Gina Fields, a Leimert Park resident and chair of the neighborhood council for the majority Black neighborhood, said the rise in prices is in some ways positive, as longtime homeowners build sizable generational wealth.

At the same time, given racial economic disparities, Fields said there’s fear Black Americans will lose their majority in a neighborhood they had to struggle to make their own to begin with — fighting racist housing laws to build Leimert Park into the cultural heart of Black L.A. Today, it’s a place Fields said Black residents can feel at ease and not profiled by neighbors.

To keep people in their communities, Fields said she’d like to see more accessible loan products, more home-buying education and better job opportunities.

“The problem isn’t the housing price,” she said. “The problem is more the systemic racism that we face,” including challenges that Black Americans have getting mortgages and high-paying jobs.

Many real estate analysts predict prices will keep rising in the near future, given the mismatch between supply and demand. But they say price increases should become smaller because people don’t make enough money to sustain the current level of annual price gains, which hovered around 20% in recent months.

Already, there are some signs the market is cooling as burned-out home shoppers call it quits.

Ed Pinto, director of the American Enterprise Institute’s Housing Center, said mass defaults like those seen when the mid-2000s bubble popped aren’t a fear this time around, given far tighter lending standards.
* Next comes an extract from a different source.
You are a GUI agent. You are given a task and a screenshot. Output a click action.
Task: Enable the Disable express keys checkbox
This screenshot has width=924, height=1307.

But if mortgage rates rise to 4.5%, which they did in 2018, Pinto said, L.A. County home prices would probably decline because buyers wouldn’t be able to afford what they can today.

“We are not talking about a risk of mass foreclosures. We are talking about a risk of somebody buying a house at $800,000 or $900,000 and the price goes down 10% to 15%,” he said. “As long as they don’t have to sell, it’s a paper loss.”

At the moment, the investment of some recent buyers looks to be paying off — at least on paper.

Scott Diorio, a 44-year-old software engineer, and Sarah Spada, a fashion business owner, jumped on the equity train in May. The couple paid $1.15 million — $251,000 higher than the list price — for a 1,100-square-foot Eagle Rock bungalow.

They said the price was tough to stomach, but they’d grown tired of losing out to all-cash offers and decided to be extremely aggressive.

“We’re still shocked we paid that much,” Spada, 39, said, “but the Redfin estimate already has the property at $100,000 more than we paid.”